## WORK TASK
Your copy should hold only the lines from the one holding "Click the chevron" through the last line of the records below, both included, each exact and with no pictures.

(SUPPLIED ENTRIES)

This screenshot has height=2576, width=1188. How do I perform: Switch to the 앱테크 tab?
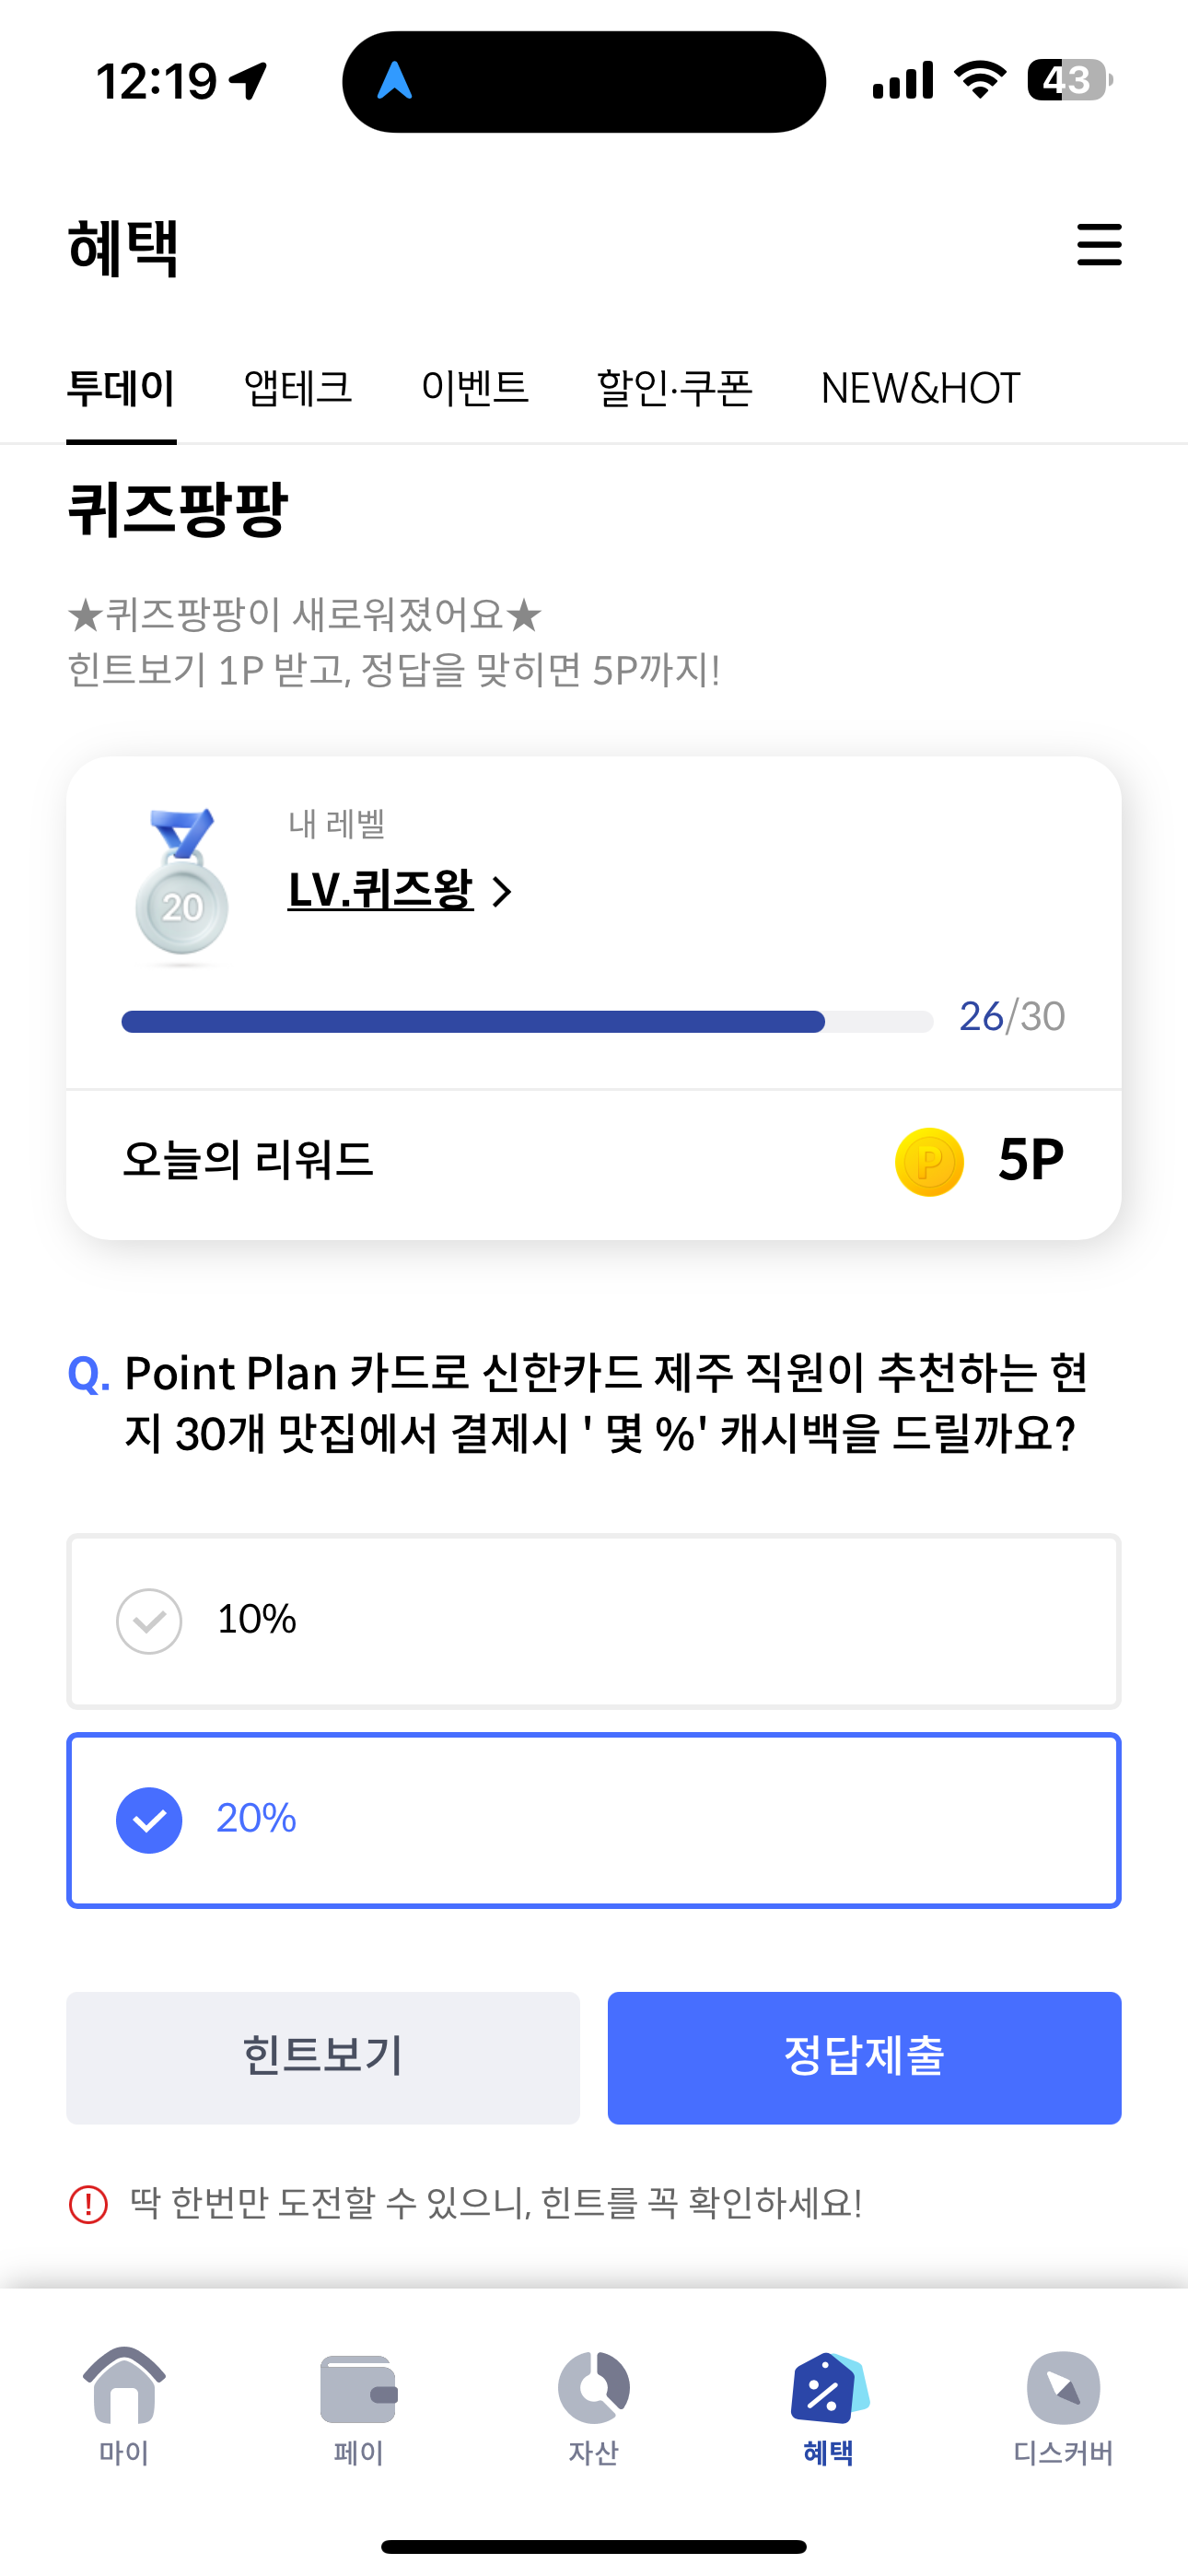point(298,388)
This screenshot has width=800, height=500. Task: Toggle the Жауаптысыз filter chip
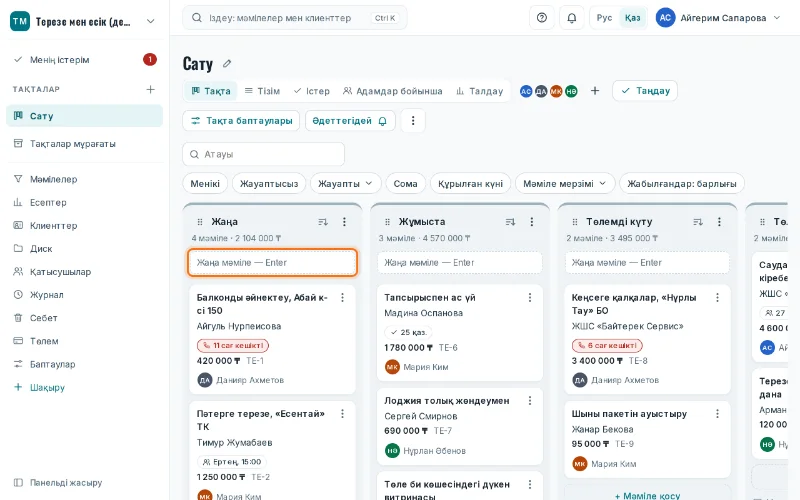tap(269, 184)
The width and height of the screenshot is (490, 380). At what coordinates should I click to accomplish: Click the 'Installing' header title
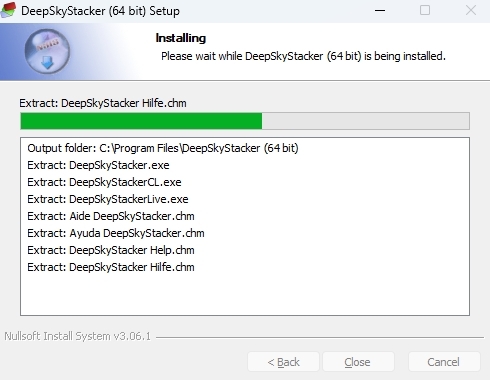(181, 38)
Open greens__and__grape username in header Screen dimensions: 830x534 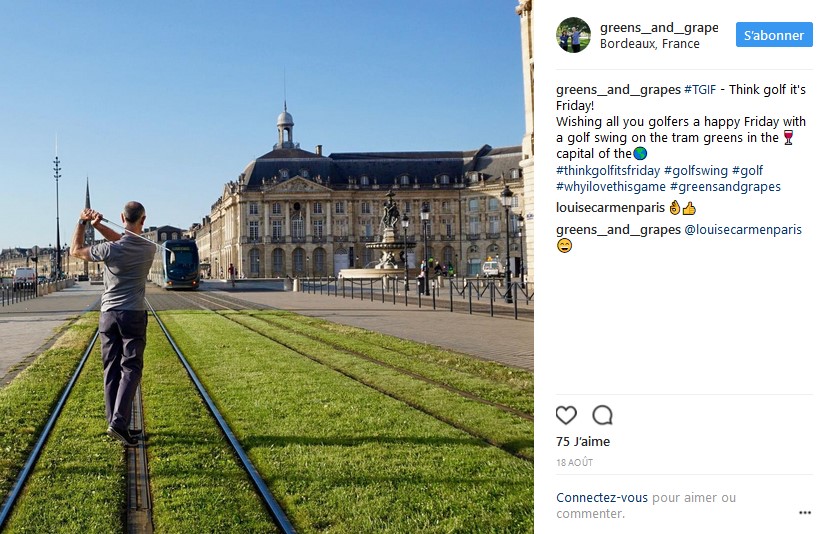pyautogui.click(x=659, y=28)
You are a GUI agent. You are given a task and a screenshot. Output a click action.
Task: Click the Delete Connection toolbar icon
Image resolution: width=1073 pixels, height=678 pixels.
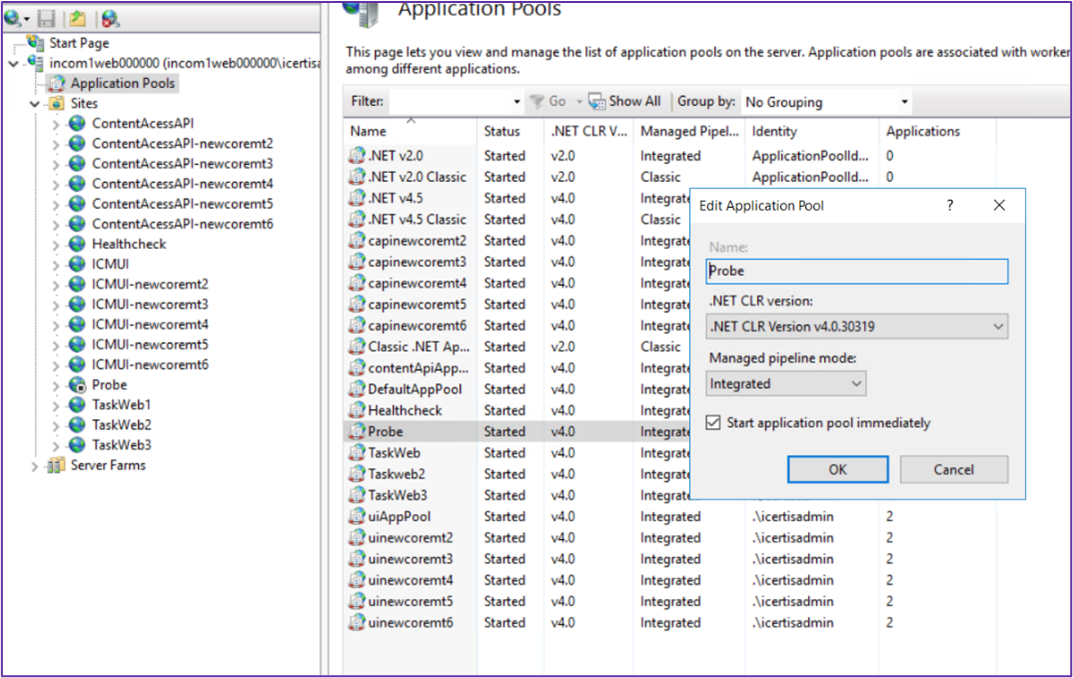(110, 18)
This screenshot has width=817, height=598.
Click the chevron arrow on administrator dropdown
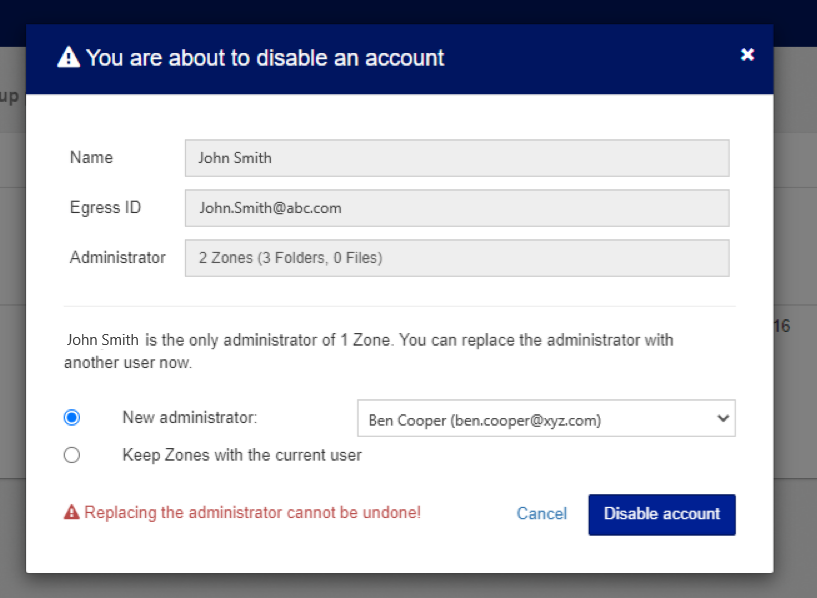723,419
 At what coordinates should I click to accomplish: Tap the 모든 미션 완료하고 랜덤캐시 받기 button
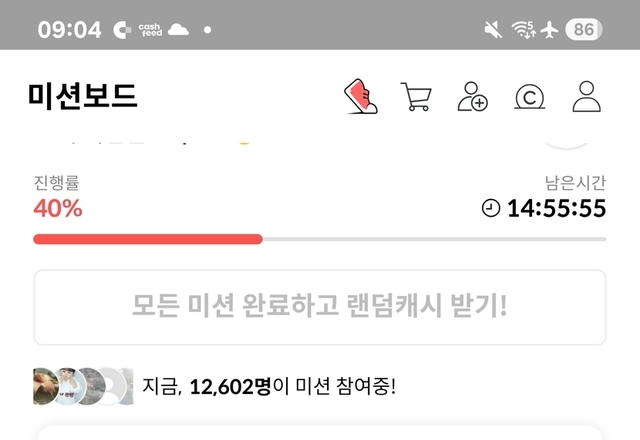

(End SUPPLIED ENTRIES)

## EXPECTED OUTPUT
Click the chevron arrow on administrator dropdown
723,419
 At what coordinates should I click to accomplish: Tap the 모든 미션 완료하고 랜덤캐시 받기 button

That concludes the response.